4. VLAN Hopping 対策(スイッチで行う実務設定)
● (1) アクセスポートは必ず「access」固定にする
interface Gi1/0/10
switchport mode access
switchport access vlan 10
spanning-tree portfast
→ “動的トランク” を防止。
● (2) DTP(Dynamic Trunking Protocol)を完全無効化する
DTPを使うとアクセスポートが自動でトランクになる危険があるため、必ず無効化します。
interface Gi1/0/10
switchport nonegotiate
※ 重要:トランク設定済みポートでも nonegotiate を推奨。
● (3) ネイティブVLANを変更し、タグ付き通信に強制
デフォルトの VLAN 1 をネイティブとして使うのは非常に危険です。
interface Gi1/0/1
switchport trunk native vlan 999
switchport trunk allowed vlan 10,20,30
VLAN 999 のように、未使用の VLAN をネイティブVLANに設定するのが実務の鉄板です。 さらに、可能であればネイティブ VLAN も「タグ付き」に強制するのが最善策です。
● (4) トランクポートは「許可VLAN」を厳格に制限
デフォルトでは全VLANが通るため、攻撃面が広がります。
switchport trunk allowed vlan 10,20,30
→ 使っていない VLAN を絶対に通さない。
● (5) BPDU Guard / Root Guard をユーザーポートに適用
L2 攻撃対策の一環として、STP関連の攻撃を防ぐための設定も必須です。
interface Gi1/0/10
spanning-tree portfast
spanning-tree bpduguard enable
BPDU Guard によって攻撃者のスイッチ接続を無効化できます。
● (6) VLAN 1 を管理・データ用に「絶対に使わない」
- ネイティブ VLAN になりやすい
- 管理VLANとして狙われやすい
- Cisco 機器では多くが VLAN1 をデフォルトに使おうとする
VLAN 1 は無効化または隔離し、必ず別の管理 VLAN(例:VLAN 100, 200)を定義すること。

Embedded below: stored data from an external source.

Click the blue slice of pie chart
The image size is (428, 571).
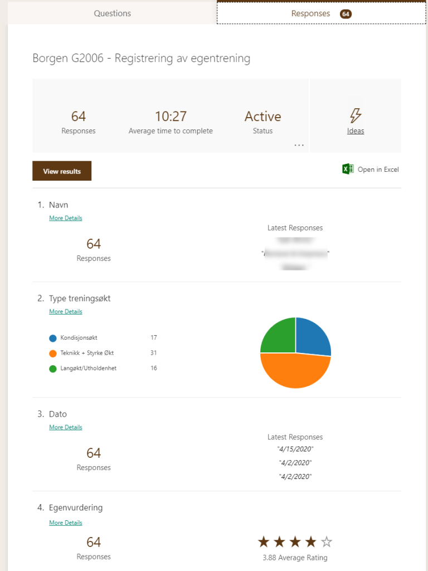click(312, 336)
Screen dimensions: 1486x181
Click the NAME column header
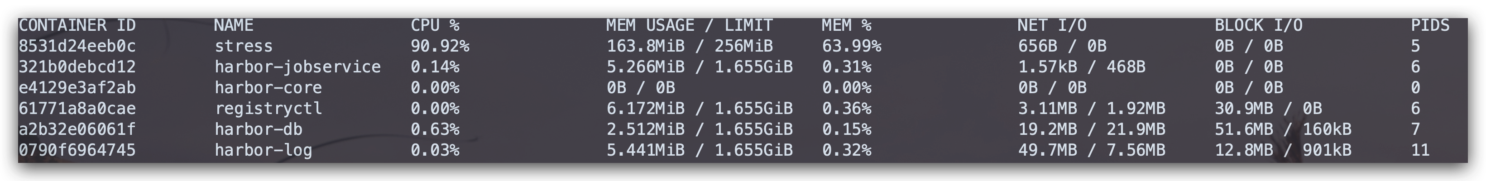[234, 25]
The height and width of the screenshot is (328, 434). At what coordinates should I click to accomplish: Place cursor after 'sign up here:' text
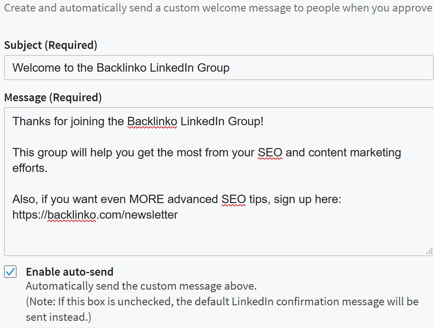point(342,199)
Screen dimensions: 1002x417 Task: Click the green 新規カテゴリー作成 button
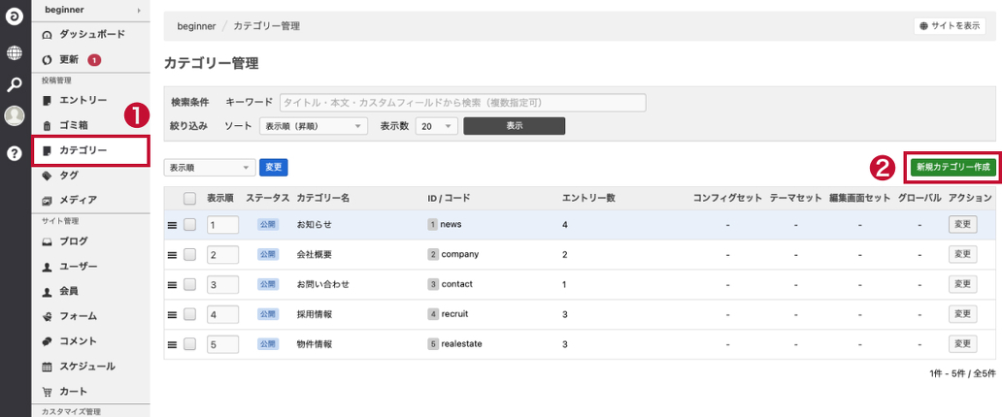[952, 168]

● (7) Private VLAN / Port Isolation を活用
攻撃者同士が同一 VLAN 内で水平移動(Lateral Movement)するのを防ぐために有効です。
- 同一 VLAN 内のホスト間の通信を拒否
- ゲストWiFi、監視カメラ、入退室装置などの隔離に効果的
● (8) 802.1X / MAB によるポート認証を導入
不正デバイスがユーザーポートに接続されること自体を防ぐ手段として、認証ベースのアクセス制御が有効です。
- 802.1X(端末証明書)
- MAB(MAC 認証)
→ VLAN Hopping 自体を “入り口で” 防ぐ強固な対策。
5. 実務でよくある誤設定パターン
以下のような環境は VLAN Hopping の温床になります。
- ユーザーポートが “dynamic auto” のまま
- ネイティブ VLAN が VLAN 1 のまま
- トランクで allowed VLAN を絞っていない
- DTP を無効化していない
- BPDU Guard が未設定
- 管理VLAN が VLAN 1
- 無線APやIP電話がトランクに接続されている
このような誤設定は現場でも非常に多く、攻撃が成功する大きな要因となります。
6. VLAN Hopping 防御構成テンプレート(Cisco例)
以下は現場でよく利用される最適構成テンプレートです。
! --- アクセスポート
interface Gi1/0/10
description User Port
switchport mode access
switchport access vlan 10
switchport nonegotiate
spanning-tree portfast
spanning-tree bpduguard enable
! --- トランクポート
interface Gi1/0/1
description Uplink to Core
switchport trunk encapsulation dot1q
switchport mode trunk
switchport trunk native vlan 999
switchport trunk allowed vlan 10,20,30,999
switchport nonegotiate
7. まとめ
VLAN Hopping は VLAN を使うネットワークで必ず考慮すべきセキュリティリスクであり、設定不備によって簡単に成立してしまう攻撃です。 しかし、正しく対策すればほぼ 100% 防ぐことができます。
- アクセスポートは必ず access 固定
- DTP 無効化(nonegotiate)は絶対
- ネイティブ VLAN は VLAN1 から変更し、タグ付き強制
- トランクは許可 VLAN を厳格に制限
- BPDU Guard / Root Guard を併用
- VLAN1 を使わない(管理VLANは別で設計)
- 802.1X/MAB で不正端末接続を防ぐ
これらの対策はすべて企業ネットワークで必須の設定であり、導入することで VLAN セグメント間の境界を強固に保護できます。